The error says that the number of parameters does not match the number of variables, however it looks to me like the number of variables
is actually the number of levels within each factor (variable).
To Replicate
Create a table called example in SQL Server:
USE [my_database];
SET ANSI_NULLS ON;
SET QUOTED_IDENTIFIER ON;
CREATE TABLE [dbo].[example](
[Person] [nvarchar](max) NULL,
[City] [nvarchar](max) NULL,
[Bin] [integer] NULL
) ON [PRIMARY] TEXTIMAGE_ON [PRIMARY];
Put data in it:
insert into [dbo].[example] values ('John','London',0);
insert into [dbo].[example] values ('Paul','New York',0);
insert into [dbo].[example] values ('George','Liverpool',1);
insert into [dbo].[example] values ('Ringo','Paris',1);
insert into [dbo].[example] values ('John','Sydney',1);
insert into [dbo].[example] values ('Paul','Mexico City',1);
insert into [dbo].[example] values ('George','London',1);
insert into [dbo].[example] values ('Ringo','New York',1);
insert into [dbo].[example] values ('John','Liverpool',1);
insert into [dbo].[example] values ('Paul','Paris',0);
insert into [dbo].[example] values ('George','Sydney',0);
insert into [dbo].[example] values ('Ringo','Mexico City',0);
I also use a SQL function which returns variables in table format, as that's what it looks like is required from the Microsoft example. Create the function formatAsTable
:
USE [my_database];
SET ANSI_NULLS ON;
SET QUOTED_IDENTIFIER ON;
CREATE FUNCTION [dbo].[formatAsTable] (
@City nvarchar(max)='',
@Person nvarchar(max)='')
RETURNS TABLE
AS
RETURN
(
-- Add the SELECT statement with parameter references here
SELECT
@City AS City,
@Person AS Person
);
We now have a table with two categorical variables - Person
, and City
.
Let's start predicting. In R, run the following:
library(RevoScaleR)
# Set up the database connection
connStr <- "Driver=SQL Server;Server=<servername>;Database=<dbname>;Uid=<uid>;Pwd=<password>"
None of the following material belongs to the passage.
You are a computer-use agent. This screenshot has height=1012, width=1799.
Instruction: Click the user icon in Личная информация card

sqlShareDir <- paste("C:\\AllShare\\",Sys.getenv("USERNAME"),sep="")
sqlWait <- TRUE
sqlConsoleOutput <- FALSE
cc <- RxInSqlServer(connectionString = connStr, shareDir = sqlShareDir,
wait = sqlWait, consoleOutput = sqlConsoleOutput)
rxSetComputeContext(cc)
# Set the SQL which gets our data base
sampleDataQuery <- "SELECT * from [dbo].[example] "
# Set up the data source
inDataSource <- RxSqlServerData(sqlQuery = sampleDataQuery, connectionString = connStr,
colClasses = c(City = "factor",Bin="logical",Person="factor"
),
rowsPerRead=500)
Now, set up the linear regression model.
isWonObj <- rxLinMod(Bin ~ City+Person,data = inDataSource)
Look at the model object:
isWonObj
Notice it looks like this:
...
Total independent variables: 11 (Including number dropped: 3)
...
Coefficients:
Bin
(Intercept) 6.666667e-01
City=London -1.666667e-01
City=New York 4.450074e-16
City=Liverpool 3.333333e-01
City=Paris 4.720871e-16
City=Sydney -1.666667e-01
City=Mexico City Dropped
Person=John -1.489756e-16
Person=Paul -3.333333e-01
Person=George Dropped
Person=Ringo Dropped
It says there are 11 variables, which is fine, as this is the sum of levels in the factors.
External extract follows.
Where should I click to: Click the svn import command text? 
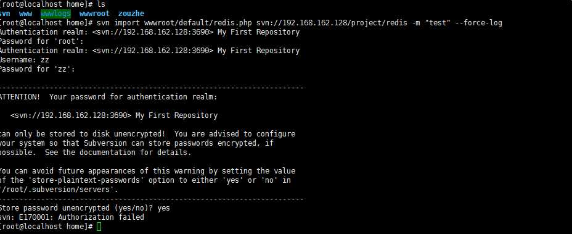[x=118, y=23]
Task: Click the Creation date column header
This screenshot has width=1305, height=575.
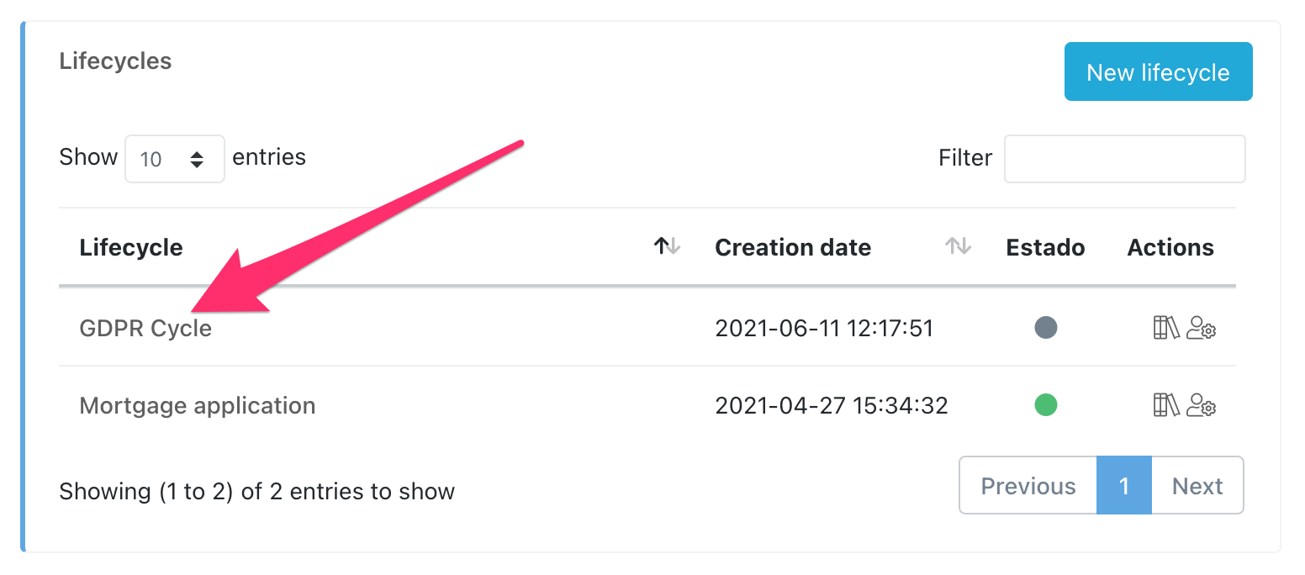Action: coord(793,248)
Now, when I try to predict the Bin
value based on City
and Person
, I get an error:
First I format the City
and Person
I want to predict for as a table. Then, I predict using this as an input.
sq<-"SELECT City, Person FROM [dbo].[formatAsTable]('London','George')"
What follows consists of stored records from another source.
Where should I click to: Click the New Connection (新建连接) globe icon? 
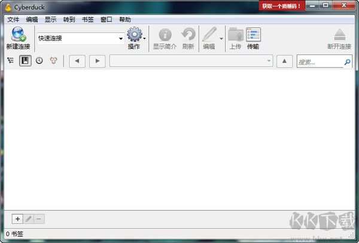pyautogui.click(x=17, y=35)
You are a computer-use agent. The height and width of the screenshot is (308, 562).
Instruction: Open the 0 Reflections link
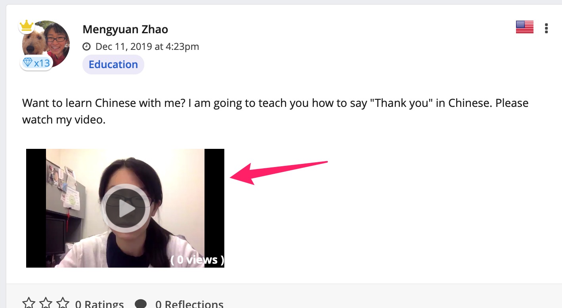point(189,304)
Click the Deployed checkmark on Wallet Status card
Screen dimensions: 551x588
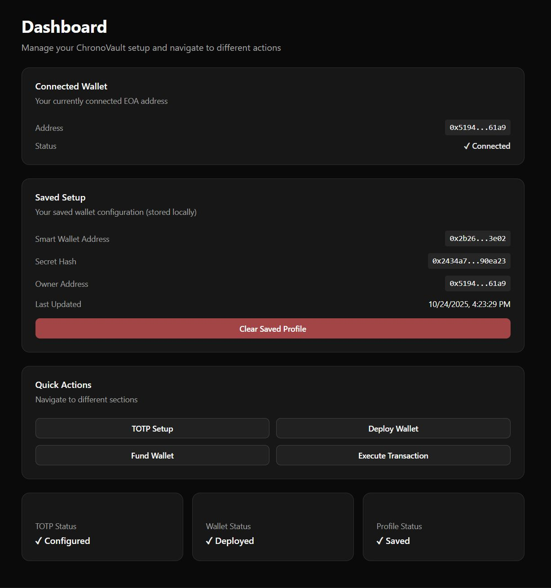pos(209,541)
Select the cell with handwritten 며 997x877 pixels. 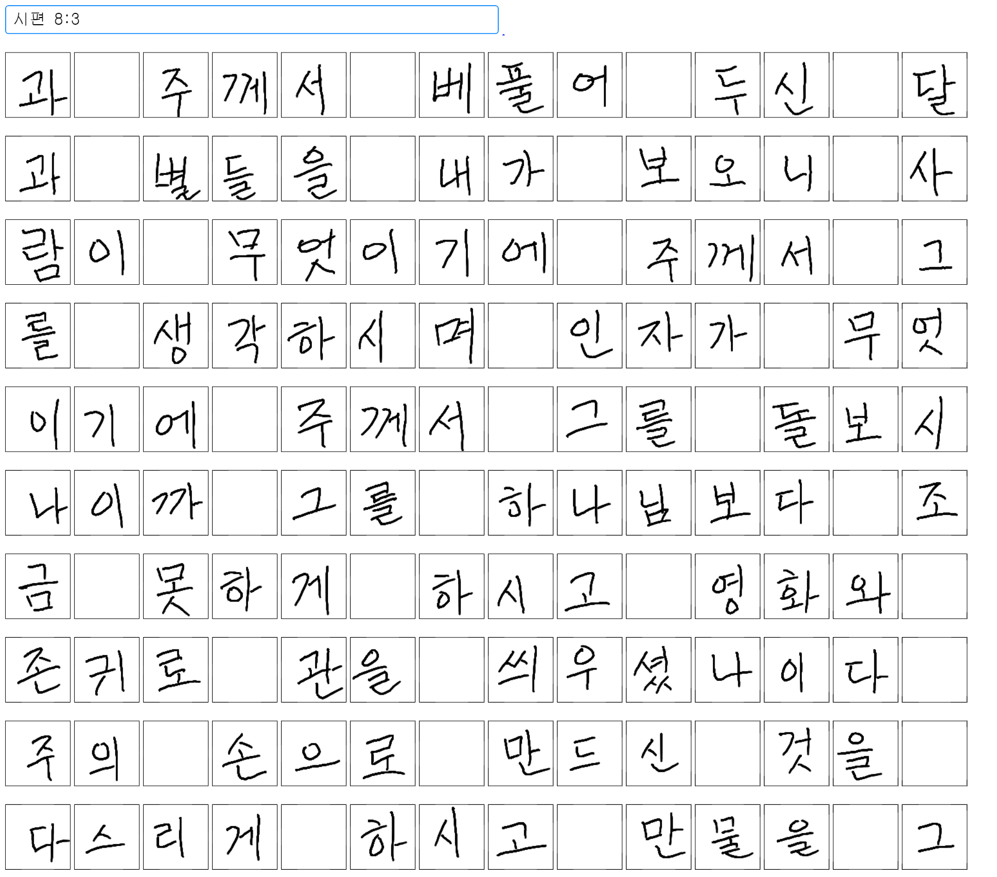click(x=451, y=335)
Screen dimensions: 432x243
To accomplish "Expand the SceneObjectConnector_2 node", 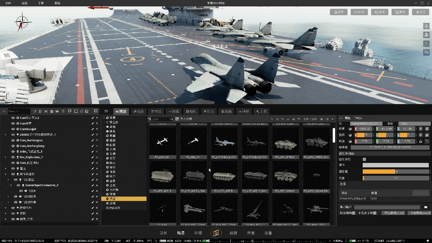I will [11, 185].
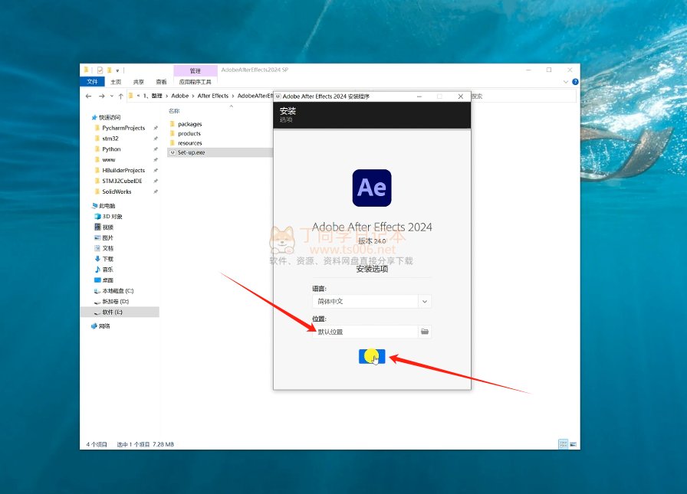Switch to large icons view in status bar
The height and width of the screenshot is (494, 687).
point(574,444)
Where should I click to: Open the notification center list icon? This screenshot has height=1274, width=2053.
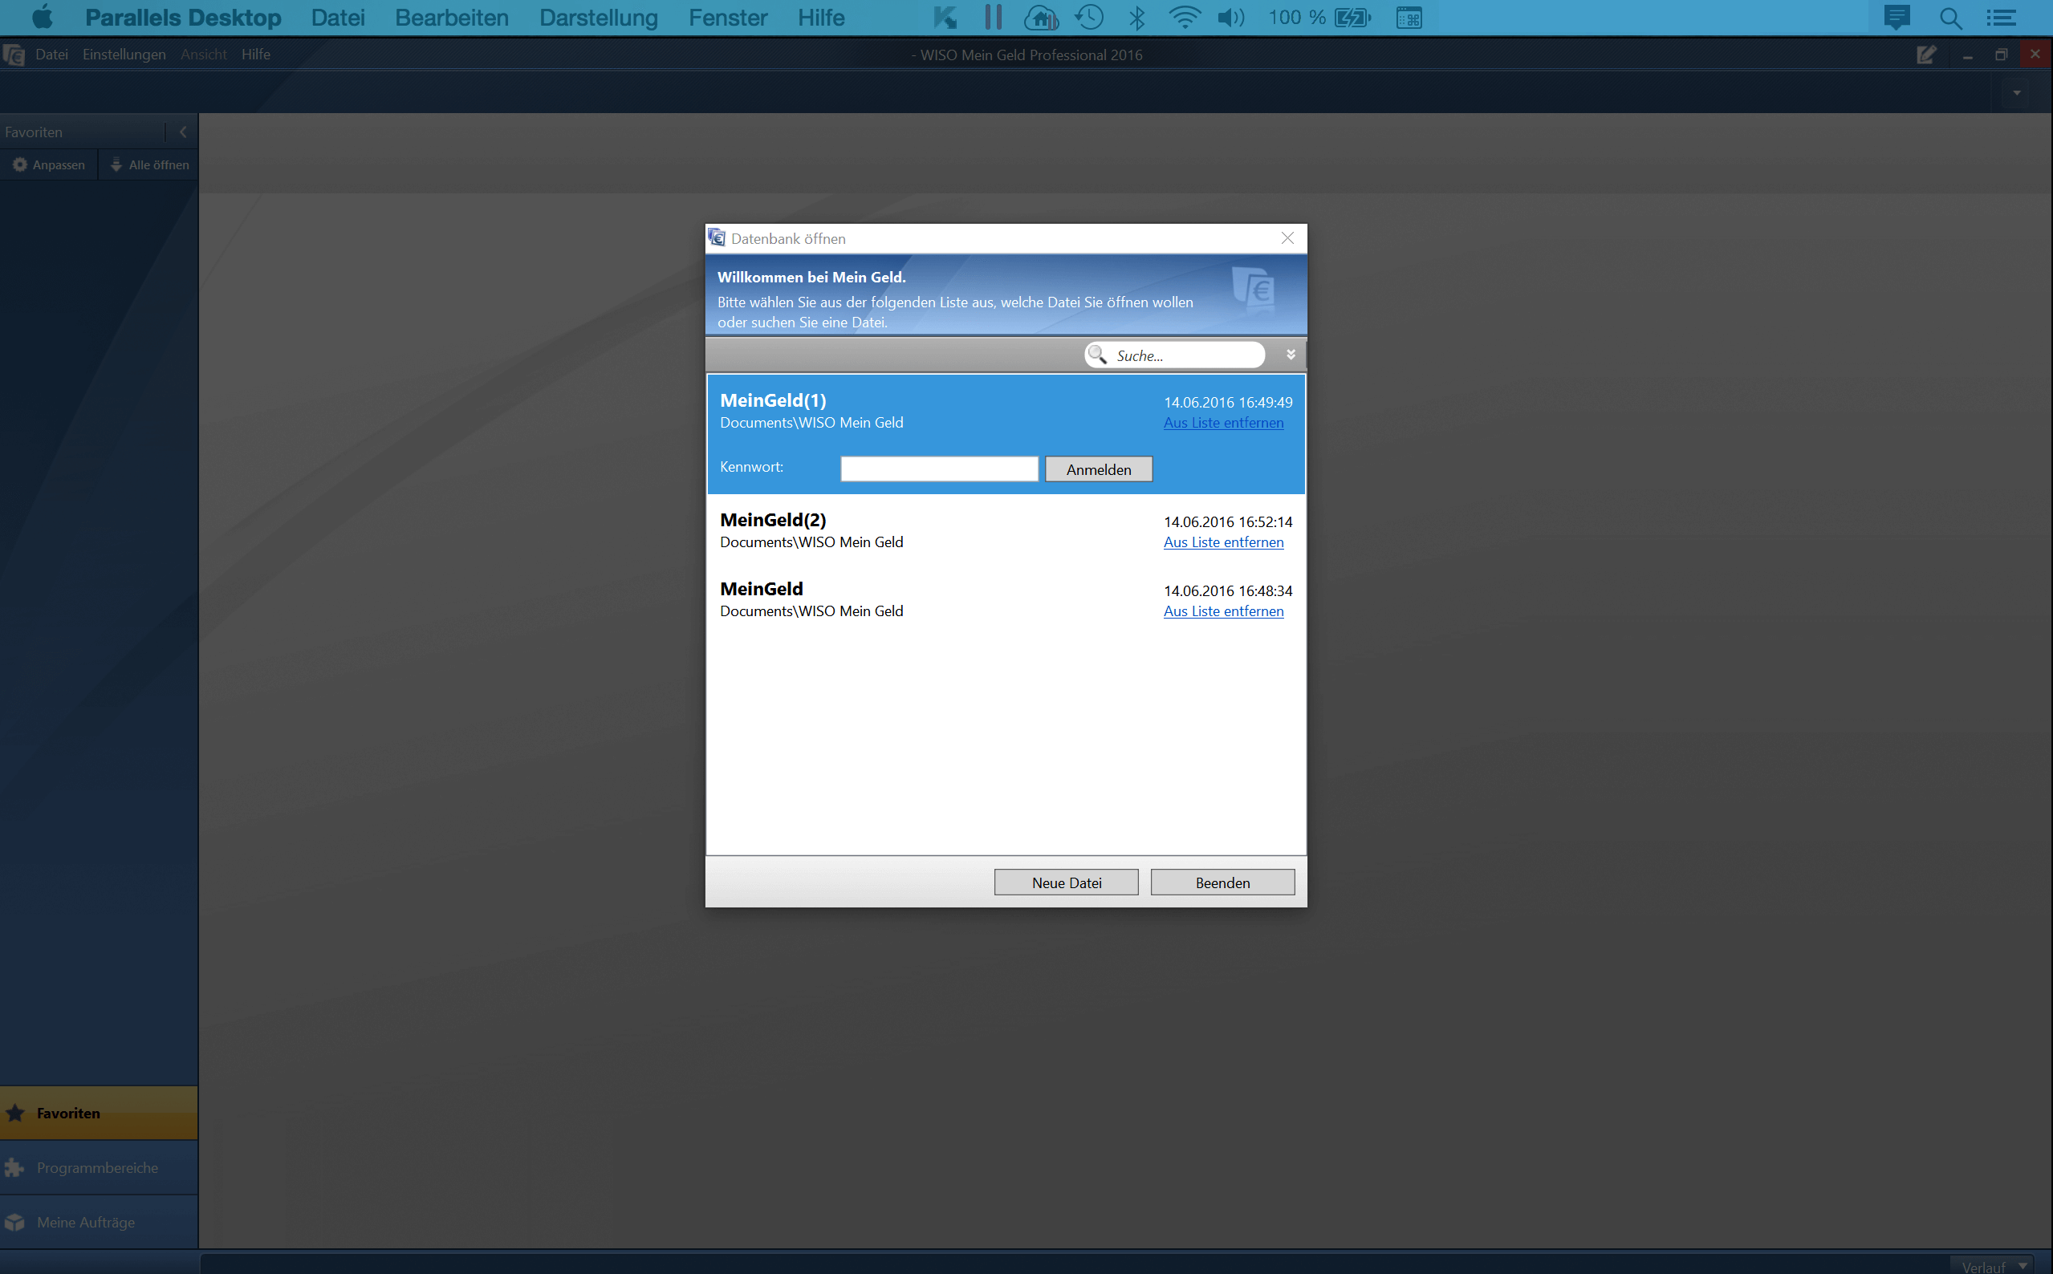2001,18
pred<-RxSqlServerData(sqlQuery = sq,connectionString = connStr
, colClasses = c(City = "factor",Person="factor"))
If you check the pred
object, it looks as expected:
> head(pred)
City Person
1 London George
Now when I try to predict, I get an error.
scoredOutput <- RxSqlServerData(
connectionString = connStr,
table = "binaryOutput"
)
rxPredict(modelObject = isWonObj, data = pred, outData = scoredOutput,
predVarNames = "Score", type = "response", writeModelVars = FALSE, overwrite = TRUE,checkFactorLevels = FALSE)
The error says:
INTERNAL ERROR: In rxPredict, the number of parameters does not match the number of variables: 3 vs. 11.
I can see where the 11 comes from, but I have only supplied 2 values to the predict query - so I can't see where the 3 comes from, or why there is a problem.
Any assistance is appreciated!